The CUPW formed in 1965 when the union was formed out of the Canadian Postal Employees Association (CPEA).

The CPEA was itself formed out of the merging of the Dominion Postal Clerks Association, the Dominion Railway Mail Clerks' Federation, and the Mail Porters Association in 1928.

==Activities==

CUPW logo seen on some Union flags (as of August 2024)

The CUPW's first major strike was an illegal wildcat strike in 1965 (before public sector workers had the right to strike or even form unions) and is the largest illegal strike involving government employees. The action succeeded in winning the right to collective bargaining for all public sector employees. Other major industrial actions included a strike in 1968 and a campaign of walkouts in 1970 that resulted in above average wage increases. Further strikes in 1974 and 1975 succeeded in gaining job security in the face of new technology at the post office. A 1978 strike resulted in CUPW president Jean-Claude Parrot being jailed when the union defied back-to-work legislation passed by the Canadian parliament. CUPW's defiance of the law caused a temporary rift between it and the more conservative Canadian Labour Congress. In 1981, after another strike, CUPW became the first federal civil service union in Canada to win the right to maternity leave for its members.

=== Canada Post's transition into a crown corporation ===
In 1981, Canada Post was transformed from a government department to a crown corporation, fulfilling a long-standing demand by the union. It was hoped that by becoming a crown corporation governed by the Canada Labour Code, relations between Canada Post and its union would improve. While strike action has been less frequent, there were rotating strikes in 1987 and 1991 against plans to privatize postal outlets, both of which were ended by back-to-work legislation and also saw attempts by Canada Post to break the strike using strikebreakers.

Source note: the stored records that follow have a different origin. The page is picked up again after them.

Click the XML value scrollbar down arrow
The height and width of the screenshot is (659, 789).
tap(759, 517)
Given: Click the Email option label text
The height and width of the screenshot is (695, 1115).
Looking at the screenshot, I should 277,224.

=== Organizing of RSMC ===
In 2003, CUPW successfully completed the organizing of approximately 6,000 Rural and Suburban Mail Carriers (RSMC) into the Union and won a first collective agreement for these workers. This collective agreement is separate from the CUPW collective bargaining agreement. The two collective agreements have major differences. These differences stem from the RSMCs formerly being contractors as opposed to employees of Canada Post. For instance, RSMCs are paid in a contract style system as opposed to hourly, RSMCs are typically expected to find their own replacements during absences, and RSMCs may hire assistants who are not employed by Canada Post.
Also in 2003 saw the first of many rollbacks for the Urban Postal Unit when the contract that was reached included the elimination of severance pay. Members ratified the Urban Mail Operations agreement by a vote of 65.4 per cent.

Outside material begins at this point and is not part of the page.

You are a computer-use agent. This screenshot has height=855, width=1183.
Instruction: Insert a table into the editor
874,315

=== 2011 rotating strikes ===
On June 3, 2011, CUPW began labour actions against Canada Post with a series of rotating strikes. On June 14, 2011, at 11:59 p.m. EST, Canada Post announced a lockout of CUPW members. The lockout ended June 27, 2011, after Parliament passed a law rendering illegal any further work stoppage.

CUPW's collective agreement was signed in 2012 and expired January 31, 2016. The RSMC collective bargaining agreement expired in December 2015.

=== 2018 rotating strikes ===

An agreement between Canada Post Corporation and the Canadian Union of Postal Workers, Urban Postal Operations, expired January 31, 2018.

Failing to reach a new agreement, the union initiated a series of rotating strikes across the country on October 22, 2018. In November, the Liberal government then passed Bill C-89, which mandated postal workers to return to work. CUPW workers then worked without a contract for the next two years, with the CUPW and Canada Post reaching collective agreements in September 2021, which expired in January 2022, and was renewed for a year, with the RSMC collective agreements expiring on December 31, 2023, and the Urban agreement expiring on January 31, 2024, after bargaining started on November 25, 2023.

=== 2024 strike ===

As of August 29, 2024, the CUPW and Canada Post have yet to agree on any collective agreements. On August 28, 2024, CUPW have posted on their website that their National Executive Board have scheduled strike votes meetings from September 9, 2024, to October 20, 2024. On October 28, 2024, it was announced that both bargaining units voted in favour of strike action (95.8% of Urban workers and 95.5% of RSMC workers voted yes). On November 12, 2024, it was announced that the CUPW had issued 72-Hour strike notices, and that Canada Post had retaliated with 72-Hour lockout notices. On November 15, 2024, a nationwide strike for both bargaining units had taken effect at 12:01 am Eastern Time. Following a request by Labour Minister Steven MacKinnon on December 12, 2024, the Canada Industrial Relations Board ordered strikers to return to work by the morning of the 17th, ending the strike.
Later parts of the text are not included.